Part of the prob­lem? That so­ci­ety is anti-bleed­ing. “Our cul­tural at­ti­tude is that men­stru­a­tion is dirty and shame­ful, and that we should avoid it at all costs. We don’t talk openly in so­ci­ety about the nitty-gritty of our bleeds, and we don’t have any ref­er­ence points for com­par­i­son,” says Has­son. “Tak­ing hor­mones to get away from it means that we of­ten don’t know our own healthy base­line.” Con­tra­cep­tion and painful bleeds are rea­sons enough to stop pe­ri­ods, but we shouldn’t be stop­ping them for the sake of it, points out Sauer.

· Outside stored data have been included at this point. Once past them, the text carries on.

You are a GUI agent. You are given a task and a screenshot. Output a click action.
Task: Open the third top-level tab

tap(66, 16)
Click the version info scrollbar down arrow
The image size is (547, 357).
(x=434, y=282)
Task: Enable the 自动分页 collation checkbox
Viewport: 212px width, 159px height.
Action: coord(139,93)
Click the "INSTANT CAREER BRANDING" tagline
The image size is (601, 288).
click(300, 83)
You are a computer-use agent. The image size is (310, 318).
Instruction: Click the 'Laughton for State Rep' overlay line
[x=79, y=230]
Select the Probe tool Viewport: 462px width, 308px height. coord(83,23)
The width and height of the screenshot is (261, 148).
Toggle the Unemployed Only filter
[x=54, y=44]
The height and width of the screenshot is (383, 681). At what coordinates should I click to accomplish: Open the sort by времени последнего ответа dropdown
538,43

That said, con­tra­cep­tion is start­ing to re­flect a pe­riod-less life­style. “As doc­tors, we’re be­ing more proac­tive when women start on the pill about in­form­ing them that it’s some­thing they can do,” says Bate­son. “We’ve also got a new pill on the mar­ket that runs three months to­gether, up to 91 pills. It has seven days of lower-dose oe­stro­gen in that break instead. Hav­ing a pack that runs the pills to­gether for you may make it eas­ier for some women.” If you’d pre­fer to stick with your cur­rent pill and run it to­gether, al­ways check with your doc­tor to make sure you’re able to do this with your par­tic­u­lar pre­scrip­tion and learn how best to man­age it.

If be­ing on an equal foot­ing with men is the ideal, ditch­ing our pe­ri­ods might just al­low us to catch up in the work­place – and to be free to spend our cash on items other than painkillers and san­i­tary wear. The ‘tam­pon tax’ is yet to be scrapped, after all.

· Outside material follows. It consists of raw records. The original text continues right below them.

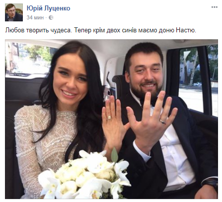Open the Юрій Луценко profile name link

pos(49,8)
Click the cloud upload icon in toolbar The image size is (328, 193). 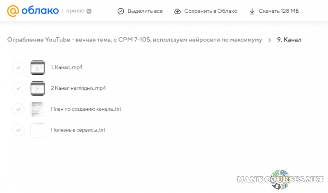point(178,11)
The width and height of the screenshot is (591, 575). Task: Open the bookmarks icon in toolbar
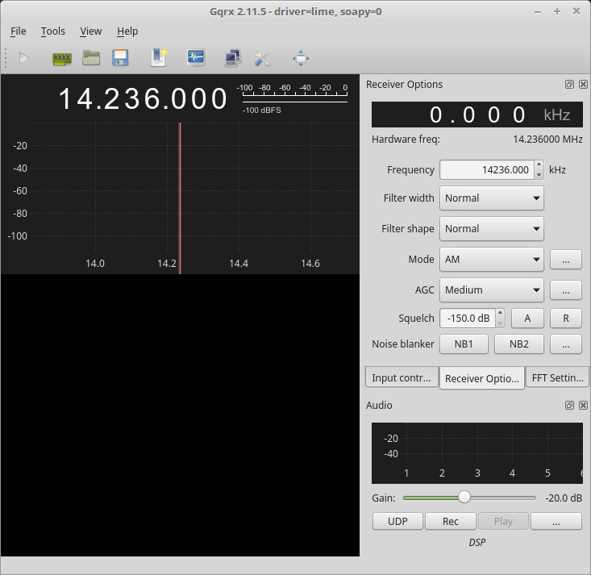(158, 58)
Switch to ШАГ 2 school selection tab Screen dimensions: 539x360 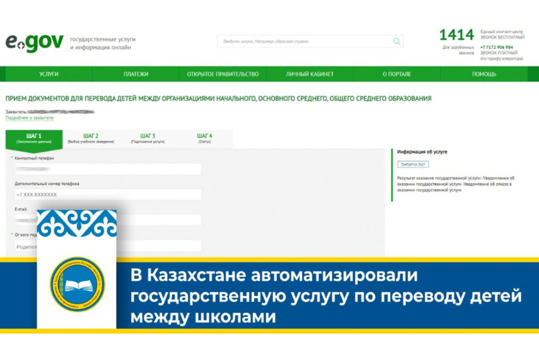(91, 139)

“Women should be able to con­trol their own lives – their bleeds should fit in with them, not the other way around,” adds Guthrie. It’s not black and white – but as I con­tinue not dread­ing ev­ery fourth work­ing week and re­main anx­i­ety-free about div­ing into a pool this sum­mer (OK, my beach body might be a dif­fer­ent mat­ter), for me, it kind of is.